Was prägt die Persönlichkeit eines Menschen? Sind es die Eigenschaften (Gene), die ihm in die Wiege gelegt werden oder die Menschen (Umwelt), die ihm das Fläschchen geben?

Die Wissenschaft weiß darauf keine endgültige Antwort. Ich leider auch nicht, wahrscheinlich liegt die Wahrheit, wie so oft, in der Mitte. Ein trauriges Beispiel dafür ist mein Ordnungssinn.

Schon meine Kindheit wurde von Chaos überschattet. Einmal in der Woche sagte meine Mutter den fürchterlichen Satz: "Kind, wir müssen aufräumen, morgen kommt die Putzfrau".

Trotzdem war es auch der Putzfrau nicht vergönnt, ungehindert in das Schlafzimmer meiner Eltern vorzudringen. Davor lag das elterliche Ankleidezimmer. In dessen Türrahmen hatte mein Vater eine "Trimm-Dich-Stange" befestigt. Doch die einzigen, die jemals daran hingen, waren die Damen und Herren Joop, Windsor und Gucci. Gereinigt, gebügelt und auf Bügel gezogen. Das hatte zur Folge, dass Klimmzüge an der Stange nicht mehr möglich waren. Jeder, der in das Schlafzimmer meiner Eltern wollte, musste vielmehr eine tiefe Kniebeuge machen, um unter den Stoffstalaktiten hinwegzutauchen. So hatte unsere Putzfrau ein zusätzliches workout.

Wie kann ein Kind in dieser Umgebung zu einem ordentlichen Mitglied der Gesellschaft heranwachsen? Nur durch eine Trotzphase in der Pubertät. Seitdem suche ich nach Ordnung im Chaos. Das bedeutet, dass ich tagelang und mit größter Hingabe mehr oder weniger große Häufchen aus Blusen, Röcken und Hosen baue. Dabei achte ich sorgfältigst darauf, dass mir die Ablage möglichst faltenfrei gelingt. Ein wesentliches Bauelement der Anlage meiner Ablage ist ein Stuhl, der neben meinem Bett steht. Er wurde meiner Überzeugung nach nicht für das menschliche Gesäß erschaffen. Nein, sein Schicksal ist ein anderes.

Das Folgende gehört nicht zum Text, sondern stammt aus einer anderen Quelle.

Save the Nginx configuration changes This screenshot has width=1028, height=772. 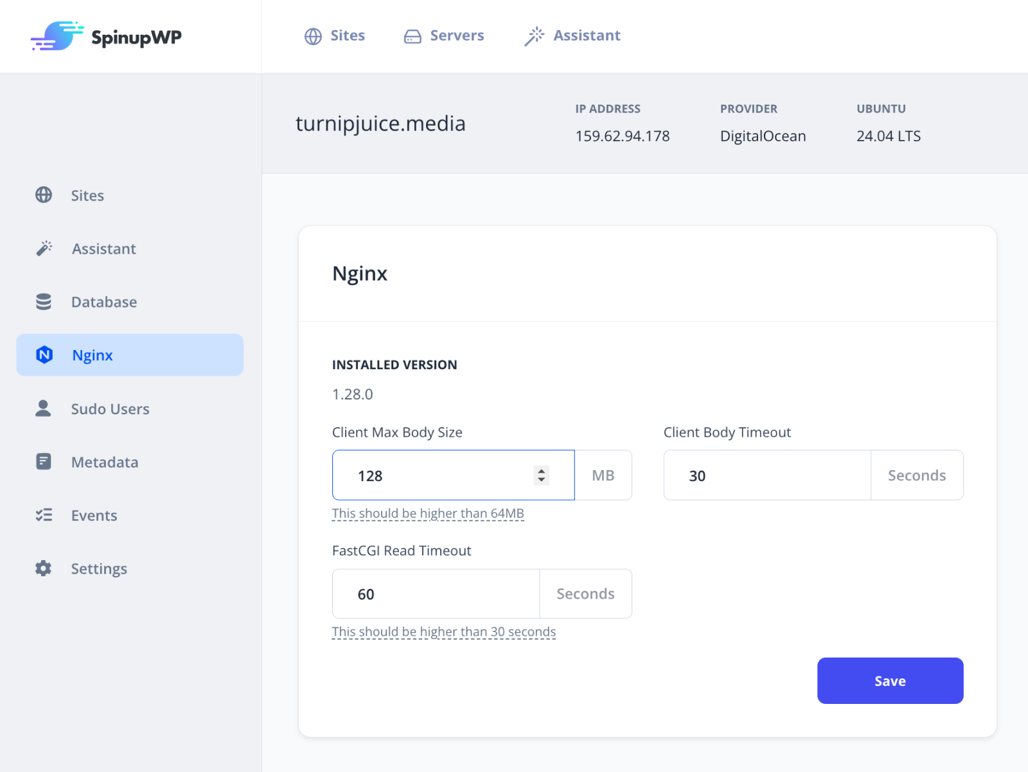click(x=890, y=681)
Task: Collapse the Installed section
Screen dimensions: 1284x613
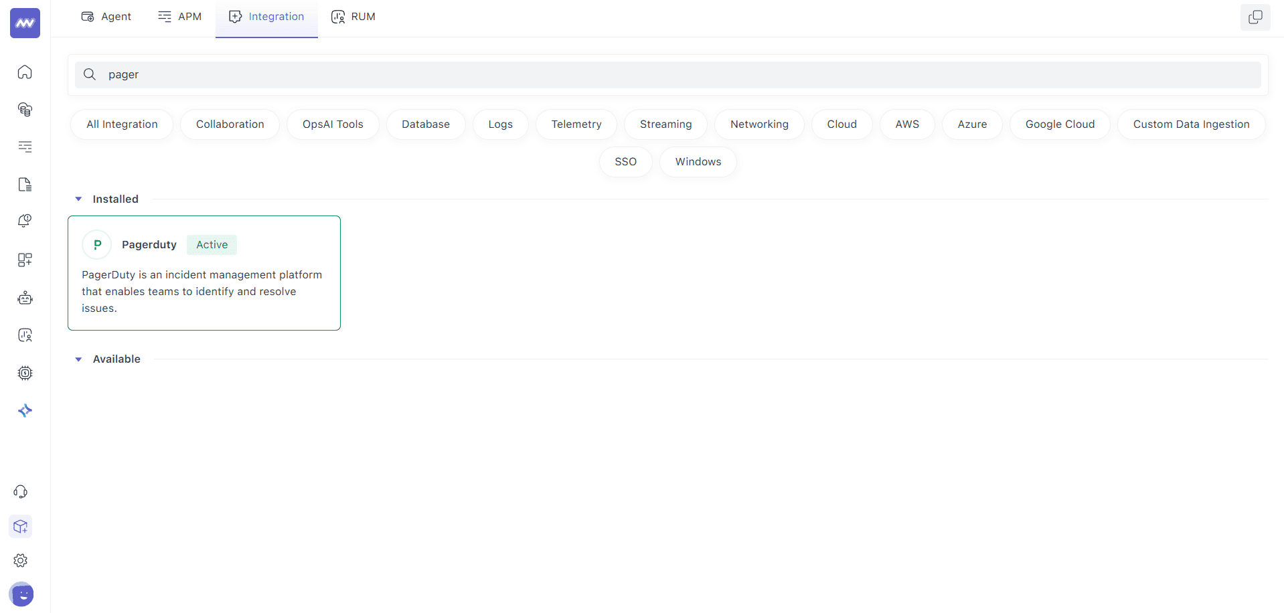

Dieser Stuhl hat zwei Lehnen, an die sich meine Hosen wunderbar anschmiegen. Besonders praktisch ist die Rückenlehne. Daran kann ich problemlos Blusen und Röcke auf einem Bügel fixieren. So schweben sie knapp über dem Boden und können sich gar nicht erst faltig stossen. Auf der Sitzfläche schichte ich die übrigen Klamotten, jeder Lasagnekoch wäre stolz auf mich.

Nun kommt es dennoch vor, dass ich morgens ein spezielles Kleidungstück noch einmal tragen möchte, aber nicht mehr weiß, in welcher Schicht ich es lagere. Deswegen lege ich alle Teile, von denen ich dumpf ahne, dass ich sie vielleicht ein weiteres Mal anziehen würde, plan auf den Fußboden aus. Das hat zur Folge, dass ich vorsichtig, aber immerhin aufrecht, durch mein Schlafzimmer staksen kann. Ich bin kein Höhlenmensch.

Soweit ist eigentlich alles in bester Ordnung, käme nicht jede Woche die Putzfrau vorbei. Ihre manische Staubsauge-Sucht zwingt mich, den sorgsam angehäuften Wäscheparcours wieder abzuräumen.

Nur wohin mit dem Zeug?

Mein Kleiderschrank ist wegen Überfüllung geschlossen. Um die Kleiderbügel auch nur einen Fingerbreit verschieben zu können, müsste ich Muskelmasse aufbauen. Für den Muskelaufbau wären wiederum wären Klimmzüge an einer Trimm-Dich-Stange gar nicht schlecht. Leider taugen diese Stangen in meiner Familie nur für Kniebeugen.

Ich bin viel zu froh diesen Erbanlagen getrotzt zu haben und will mich gar nicht erst in Versuchung führen. Wehret den Anfängen...

Also schichte ich die ausgelegten Klamotten auf die Sitzfläche meines Stuhls. Da kommt es schon mal vor, dass der Turm, wenn er an die Zimmerdecke stößt, umfällt und die Blusen den sicheren Faltentod sterben.

Aber das Modediktat hat ein Einsehen mit mir, Knitterlook soll wieder in werden. Womit mein Trendsetterstatus mehr als bewiesen wäre.